Diese Sage vom Markgrafen Gero greift ein Thema auf, das wirklich Geschichte ist, aber im Grunde Ereignisse erzählen, wie sie aus Wunschvorstellungen entstanden.

Sie ist wohl der frühgeschichtlichen Zeit entliehen, in der es um die Aufteilung unter den Mächtigen des Landes ging. 932 eroberte Heinrich I. die Lausitzer Grenzburg Liubusua.
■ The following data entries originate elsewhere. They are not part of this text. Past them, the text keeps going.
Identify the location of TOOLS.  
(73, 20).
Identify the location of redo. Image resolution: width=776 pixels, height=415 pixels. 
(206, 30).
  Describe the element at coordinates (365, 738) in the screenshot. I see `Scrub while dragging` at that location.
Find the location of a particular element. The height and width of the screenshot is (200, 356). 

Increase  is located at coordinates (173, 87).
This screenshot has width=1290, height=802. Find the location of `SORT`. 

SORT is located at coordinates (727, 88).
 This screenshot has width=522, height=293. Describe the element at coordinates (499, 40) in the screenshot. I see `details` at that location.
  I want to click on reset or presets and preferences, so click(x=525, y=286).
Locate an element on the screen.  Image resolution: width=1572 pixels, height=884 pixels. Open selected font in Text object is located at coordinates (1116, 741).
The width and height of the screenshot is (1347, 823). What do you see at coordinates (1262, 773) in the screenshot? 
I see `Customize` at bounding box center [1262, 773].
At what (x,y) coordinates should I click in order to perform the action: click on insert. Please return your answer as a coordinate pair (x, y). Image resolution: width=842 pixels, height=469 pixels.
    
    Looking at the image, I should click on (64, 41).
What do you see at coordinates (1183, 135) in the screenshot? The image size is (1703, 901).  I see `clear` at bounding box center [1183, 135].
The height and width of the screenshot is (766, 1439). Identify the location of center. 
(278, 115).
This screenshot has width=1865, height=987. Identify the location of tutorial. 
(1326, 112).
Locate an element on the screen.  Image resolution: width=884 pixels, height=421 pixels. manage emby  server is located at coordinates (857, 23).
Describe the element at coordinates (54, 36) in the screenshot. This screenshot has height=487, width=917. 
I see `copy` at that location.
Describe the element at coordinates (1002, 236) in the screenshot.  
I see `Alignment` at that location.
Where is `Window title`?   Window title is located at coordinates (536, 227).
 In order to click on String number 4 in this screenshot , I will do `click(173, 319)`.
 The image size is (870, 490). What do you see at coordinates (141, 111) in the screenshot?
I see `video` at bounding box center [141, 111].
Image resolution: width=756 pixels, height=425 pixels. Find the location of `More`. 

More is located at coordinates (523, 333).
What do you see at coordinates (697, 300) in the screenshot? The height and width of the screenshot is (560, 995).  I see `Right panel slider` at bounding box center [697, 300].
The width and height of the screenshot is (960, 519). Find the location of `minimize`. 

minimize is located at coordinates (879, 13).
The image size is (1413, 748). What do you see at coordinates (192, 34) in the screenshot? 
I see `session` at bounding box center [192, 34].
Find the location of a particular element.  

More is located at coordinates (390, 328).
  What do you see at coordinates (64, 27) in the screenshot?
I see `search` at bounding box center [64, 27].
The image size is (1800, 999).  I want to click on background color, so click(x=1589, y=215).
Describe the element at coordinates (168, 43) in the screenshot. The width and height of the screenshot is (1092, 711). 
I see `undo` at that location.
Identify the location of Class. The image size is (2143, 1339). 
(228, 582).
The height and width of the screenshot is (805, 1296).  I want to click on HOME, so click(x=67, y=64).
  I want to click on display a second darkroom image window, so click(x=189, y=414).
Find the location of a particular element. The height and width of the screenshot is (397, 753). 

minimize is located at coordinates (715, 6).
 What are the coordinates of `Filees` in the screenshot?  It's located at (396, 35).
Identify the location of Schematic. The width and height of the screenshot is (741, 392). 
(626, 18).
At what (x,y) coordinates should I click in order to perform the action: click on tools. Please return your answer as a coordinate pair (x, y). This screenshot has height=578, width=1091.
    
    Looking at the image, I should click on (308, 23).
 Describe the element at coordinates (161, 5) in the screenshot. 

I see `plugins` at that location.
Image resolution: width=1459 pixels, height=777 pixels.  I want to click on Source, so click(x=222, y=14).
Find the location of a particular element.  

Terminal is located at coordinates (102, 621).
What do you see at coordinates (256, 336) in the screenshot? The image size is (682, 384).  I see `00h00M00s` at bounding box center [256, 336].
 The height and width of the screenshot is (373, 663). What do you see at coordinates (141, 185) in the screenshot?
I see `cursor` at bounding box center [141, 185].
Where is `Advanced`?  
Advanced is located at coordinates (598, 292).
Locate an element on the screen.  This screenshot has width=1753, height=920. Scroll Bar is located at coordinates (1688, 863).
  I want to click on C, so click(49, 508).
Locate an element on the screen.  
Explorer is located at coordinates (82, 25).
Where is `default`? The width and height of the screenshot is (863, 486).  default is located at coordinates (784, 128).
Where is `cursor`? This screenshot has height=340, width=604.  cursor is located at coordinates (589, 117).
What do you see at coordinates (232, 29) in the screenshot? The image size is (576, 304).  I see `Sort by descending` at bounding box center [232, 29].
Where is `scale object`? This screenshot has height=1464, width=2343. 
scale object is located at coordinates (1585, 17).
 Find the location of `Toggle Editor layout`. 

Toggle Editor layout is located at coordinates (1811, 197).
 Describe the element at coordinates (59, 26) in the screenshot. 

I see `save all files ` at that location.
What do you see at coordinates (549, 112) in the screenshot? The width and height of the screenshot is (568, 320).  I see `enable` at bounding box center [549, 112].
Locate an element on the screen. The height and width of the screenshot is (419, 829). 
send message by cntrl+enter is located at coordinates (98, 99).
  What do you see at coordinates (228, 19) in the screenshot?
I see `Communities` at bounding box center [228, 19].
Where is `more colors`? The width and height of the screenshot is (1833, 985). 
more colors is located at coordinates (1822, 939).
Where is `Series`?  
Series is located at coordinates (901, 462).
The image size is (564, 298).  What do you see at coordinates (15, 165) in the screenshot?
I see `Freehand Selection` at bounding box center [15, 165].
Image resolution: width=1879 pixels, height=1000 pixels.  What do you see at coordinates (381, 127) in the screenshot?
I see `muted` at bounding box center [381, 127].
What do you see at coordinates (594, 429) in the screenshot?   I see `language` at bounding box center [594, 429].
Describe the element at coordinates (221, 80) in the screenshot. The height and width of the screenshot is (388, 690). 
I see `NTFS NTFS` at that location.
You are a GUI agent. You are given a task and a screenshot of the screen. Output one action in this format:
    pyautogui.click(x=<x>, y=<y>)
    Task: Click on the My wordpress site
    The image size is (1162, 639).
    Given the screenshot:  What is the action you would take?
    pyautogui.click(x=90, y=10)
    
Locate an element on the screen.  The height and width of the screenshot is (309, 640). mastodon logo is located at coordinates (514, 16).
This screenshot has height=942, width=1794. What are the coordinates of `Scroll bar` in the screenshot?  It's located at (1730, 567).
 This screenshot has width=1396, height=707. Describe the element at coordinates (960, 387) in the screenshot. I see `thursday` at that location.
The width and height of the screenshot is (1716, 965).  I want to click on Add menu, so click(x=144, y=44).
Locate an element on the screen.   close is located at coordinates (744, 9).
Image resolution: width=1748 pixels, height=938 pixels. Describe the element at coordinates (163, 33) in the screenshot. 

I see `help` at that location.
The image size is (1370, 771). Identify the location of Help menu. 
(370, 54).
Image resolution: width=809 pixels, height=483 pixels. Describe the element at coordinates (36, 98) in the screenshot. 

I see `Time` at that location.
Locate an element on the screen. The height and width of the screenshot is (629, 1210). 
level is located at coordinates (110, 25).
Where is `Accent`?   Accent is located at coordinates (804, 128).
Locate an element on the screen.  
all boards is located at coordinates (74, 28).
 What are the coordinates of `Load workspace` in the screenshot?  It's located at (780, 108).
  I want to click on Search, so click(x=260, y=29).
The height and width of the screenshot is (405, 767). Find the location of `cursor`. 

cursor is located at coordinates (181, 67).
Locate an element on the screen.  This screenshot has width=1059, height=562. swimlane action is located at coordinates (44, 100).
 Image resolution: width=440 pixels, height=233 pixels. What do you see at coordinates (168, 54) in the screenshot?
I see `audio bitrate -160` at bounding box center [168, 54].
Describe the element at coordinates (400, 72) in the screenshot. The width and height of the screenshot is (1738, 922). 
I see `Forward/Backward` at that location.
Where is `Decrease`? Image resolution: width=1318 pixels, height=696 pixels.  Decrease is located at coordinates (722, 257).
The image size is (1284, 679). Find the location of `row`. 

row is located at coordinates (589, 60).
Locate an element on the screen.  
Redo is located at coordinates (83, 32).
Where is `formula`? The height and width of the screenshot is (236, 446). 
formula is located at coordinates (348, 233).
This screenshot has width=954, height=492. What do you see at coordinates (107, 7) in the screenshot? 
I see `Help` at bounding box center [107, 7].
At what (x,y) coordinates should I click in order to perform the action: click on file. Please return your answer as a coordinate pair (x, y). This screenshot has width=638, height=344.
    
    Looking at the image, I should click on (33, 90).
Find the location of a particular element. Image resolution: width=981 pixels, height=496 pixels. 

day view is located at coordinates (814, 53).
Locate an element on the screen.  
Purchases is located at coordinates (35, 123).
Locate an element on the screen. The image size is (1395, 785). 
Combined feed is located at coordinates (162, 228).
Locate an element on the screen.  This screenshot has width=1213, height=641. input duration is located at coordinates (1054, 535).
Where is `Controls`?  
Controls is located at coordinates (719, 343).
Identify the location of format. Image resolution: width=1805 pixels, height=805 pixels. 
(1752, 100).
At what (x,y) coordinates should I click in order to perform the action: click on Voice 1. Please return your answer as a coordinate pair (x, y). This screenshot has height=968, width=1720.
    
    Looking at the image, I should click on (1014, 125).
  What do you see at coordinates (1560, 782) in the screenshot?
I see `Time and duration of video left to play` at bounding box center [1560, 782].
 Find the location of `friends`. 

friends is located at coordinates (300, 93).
Heinrichs Nachfolger, Otto I., unterwarf Mitte des 10. Jahrhunderts die Gebiete bis zur Oder. Er setzte Grafen zur Festigung der Macht ein. Die Mark an der südlichen und mittleren Elbe und Saale erhielt Markgraf Gero (937 - 965), der seine Herrschaft bis an die Oder ausdehnte und die Lausitz in sein Herrschaftsgebiet einverleibte.

Kaiser Otto I. beauftragte Gero mit der Unterwerfung der Wenden. Und das soll er mit Hinterlist und Tücke vollstreckt haben. So hat er im Jahre 939 Wendenfürsten - 30 an der Zahl - auf sein Residenzschloß auf den Schloßberg geladen, sie betrunken gemacht haben. Hinterrücks ließ er sie hinmorden.

Nun, da die Wenden führerlos, war es ein Leichtes, sie zu besiegen. Spätere Geschichtsschreiber konnten dieses Ereignis so nicht nachvollziehen. Tatsache ist wohl mehr, daß die Wenden keine Veranlassung hatten, Gero als großen Kulturbringer und Feldherrn zu feiern. Hingegen, und nur zu gern, sagten sie ihm viele Scheußlichkeiten nach, zu der auch obengenannte gehört.

In das Zeitalter Geros fällt auch die Sage, daß sich ein Wendenfürst, mit Namen Ciscibor, nach Zerstörung seiner Burg auf der Landskrone bei Görlitz in den Spreewald geflüchtet habe. Von den Trümmern seiner Feste aus sei er bis an die Ufer der Spree gewandert, habe sich dort auf ein aus Weidenruten zusammengeflochtenes Floß gesetzt, sei den Fluß hinabgeschwommen und wohlbehalten in der Niederlausitz angelangt. Hier erbaute er das Schloß zu Burg und herrschte über die Niederlausitzer Wenden als ihr König, der Botmäßigkeit der Deutschen in den unzugänglichen Spreewalde entziehend und ihren Waffen trotzend.

Erst im Jahre 1298 soll der letzte Wendenkönig seinen Tod in den Flammen gefunden haben, aus denen er edelmütig Anna, die Tochter eines einstigen Standesgenossen, des Ritters v. Puttlitz, rettete.